#### [TEXT PASSAGE]
= Beginning of Section =
Local Government Laws Updated to Deal with COVID-19 and States of Emergency
On Monday, May 4 Governor Roy Cooper signed two COVID-19 relief bills into law: House Bill 1043 and Senate Bill 704. The laws cover a variety of stimulus, tax, and legislative issues, but they also seek to provide important COVID-19 relief to local governments.
Some changes are relatively technical, but others establish unprecedented flexibility for how local governments may meet and create a budget.
New Funding Sources in House Bill 1043
The legislature established a $150 Million reserve. Then, the legislature allocated another $150 Million to counties that did not receive a direct appropriation from Congress (leaving out Guilford, Mecklenburg, and Wake Counties). The remaining 97 counties may share their funds with the municipalities within those counties, subject to the county commissioners directing a slice of the county’s funding to the municipalities. These funds place conditions on the local governments receiving them, including a reporting requirement and an acceptance of liability that the funds will spent in accordance with the CARES Act.
The legislature also allows NCDOT some financial relief by setting aside $300 Million. However, that money will only become available if Congress or the U.S. Treasury loosens up restrictions on the CARES Act to allow these dollars to be spent as replacement revenue. For this money to go to NCDOT, the federal government must act by June 15.
The Local Government Budget and Fiscal Control Act (N.C. Gen. Stat. § 159-32) was amended to allow greater flexibility for local governments to make daily deposits of funds received. The State Treasurer may set the amount of required daily deposits during a state of emergency to a level higher than normal. The State Treasurer may also waive the requirement that deposits be made daily, provided the money is kept in a "secure location" and deposited at least weekly.
Statement of Financial Information
N.C. Gen. Stat. § 159-33.1 concerning semiannual reports of financial information prepared by the finance officer of each local government has been modified to require data documenting the impact of COVID-19 on the finances of the local government by February 15, 2021. The revised statute requires monthly data from July 1, 2019 through December 31, 2020 and specifies seven required categories of information including reduction in tax revenue, reductions in total revenues receiving from building inspection, and a catch-all for "any other information prescribed by the Secretary." Local governments should take care to track and record the required data so they are positioned to fulfil this new requirement.
N.C. Gen. Stat. § 159I-30 (which had expired in 2019) has been reactivated as N.C. Gen. Stat. § 159-146. The law allows local governments to borrow money to finance or refinance the cost of acquiring or constructing a project and may issue bonds for that purpose. The law details which projects qualify for bond issuance under the section (e.g. solid waste management projects, water supply systems, and any service of facility provided in a municipal service district in a city).
The law is substantial, and local governments interested in taking advantage of this reinstated option should pay close attention to the limits on maturity dates of issued instruments, and additional guidance on interest rates and remedies for bond or note holders.
= End of Section =
#### [ACTIVITY 1]
In the text on local government laws updated for COVID-19, which counties were left out of the second $150 Million allocation?
#### [ACTIVITY 2]
Carry on the text about local government laws updated for COVID-19, picking up after its final sentence.

#### [SOURCE MATERIAL]
= Beginning of Section =
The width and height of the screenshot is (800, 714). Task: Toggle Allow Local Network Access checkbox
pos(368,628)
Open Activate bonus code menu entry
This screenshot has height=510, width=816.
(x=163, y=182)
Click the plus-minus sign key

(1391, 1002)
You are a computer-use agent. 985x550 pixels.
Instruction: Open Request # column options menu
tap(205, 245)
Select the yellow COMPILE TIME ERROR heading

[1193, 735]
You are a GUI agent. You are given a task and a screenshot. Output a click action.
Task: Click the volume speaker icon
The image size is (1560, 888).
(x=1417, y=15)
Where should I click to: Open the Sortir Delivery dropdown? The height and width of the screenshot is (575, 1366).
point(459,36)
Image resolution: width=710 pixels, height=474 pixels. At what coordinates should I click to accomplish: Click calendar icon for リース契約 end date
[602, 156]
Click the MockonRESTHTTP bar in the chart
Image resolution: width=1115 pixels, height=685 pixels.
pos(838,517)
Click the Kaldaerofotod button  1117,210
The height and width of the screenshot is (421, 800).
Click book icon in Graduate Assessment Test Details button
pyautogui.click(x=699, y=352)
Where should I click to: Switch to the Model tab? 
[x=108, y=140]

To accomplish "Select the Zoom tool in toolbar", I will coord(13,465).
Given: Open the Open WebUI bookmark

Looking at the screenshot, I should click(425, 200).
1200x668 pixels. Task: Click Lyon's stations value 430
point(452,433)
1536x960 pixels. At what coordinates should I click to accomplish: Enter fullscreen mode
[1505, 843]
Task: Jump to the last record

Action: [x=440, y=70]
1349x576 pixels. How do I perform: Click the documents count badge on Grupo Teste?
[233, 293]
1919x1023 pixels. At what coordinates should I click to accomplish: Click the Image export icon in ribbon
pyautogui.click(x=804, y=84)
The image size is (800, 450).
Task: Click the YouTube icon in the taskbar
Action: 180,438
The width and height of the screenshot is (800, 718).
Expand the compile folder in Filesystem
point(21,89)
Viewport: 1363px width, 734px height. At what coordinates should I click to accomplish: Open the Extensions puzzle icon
= End of Section =
#### [WRITTEN RESPONSE 1]
Guilford, Mecklenburg, and Wake Counties.

#### [WRITTEN RESPONSE 2]
N.C. Gen. Stat. § 166-19.24 is added as a new section concerning remote meetings during states of emergency. Under this new section, a public body within an area subject to the state of emergency may conduct remote meetings if it follows certain procedures. For instance:
- Public notice is still required,
- Certain technology must be used.
- The method of communication must allow all members of the public body to hear and be heard by everyone, and to hear what any individual addressing the public body says. Remote meetings must be simultaneously streamed online with live audio and video (if any).
- If conducting the meeting by telephone conference the public must be provided with an opportunity to dial in or stream the audio so they can listen to the meeting.
The new law also gives local governments the ability to conduct quasi-judicial meetings remotely, but the guidance on how to conduct those meetings is vague. The law requires that "all due process rights of the parties affected are protected" but doesn't explain how that goal would be accomplished. Given the unique nature of quasi-judicial meetings, we recommend local governments consult with their attorney and take careful action to avoid errors that might generate lawsuits later.
Also, this new procedure does not necessarily limit local governments' ability to conduct remote meeting when there is not a state of emergency. Generally, if a local government was authorized to conduct remote meetings before May 4, it can still do so even when there is not a state of emergency. However, there is considerable debate about whether local governments can or should ever conduct remote meetings. Additional guidance and clarification is expected from the General Assembly and the Attorney General.
Development approvals that are valid at between March 10, 2020 and April 28, 2020, and any associated vested rights are extended for five months. A development approval is defined as one of several approvals issued by a unit of local government, including building permits, sketch plans, site specific development plans, and development permits.
These new additions include a mix of obligations and new tools for local governments to continue to operate during COVID-19 and beyond. These are brand new pieces of legislation so it's not yet clear how different public bodies will use the new laws, but we encourage interested parties to carefully analyze these new rules and seek advice from their attorneys to ensure compliance.